EXERCISE BRIEF: Reproduce the records precisely. Every line should be included.

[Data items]
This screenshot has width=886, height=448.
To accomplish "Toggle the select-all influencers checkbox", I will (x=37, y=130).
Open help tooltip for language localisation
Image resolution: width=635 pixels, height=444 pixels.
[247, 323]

SOLUTION BELOW:
This screenshot has width=886, height=448.
To accomplish "Toggle the select-all influencers checkbox", I will (x=37, y=130).
Open help tooltip for language localisation
Image resolution: width=635 pixels, height=444 pixels.
[247, 323]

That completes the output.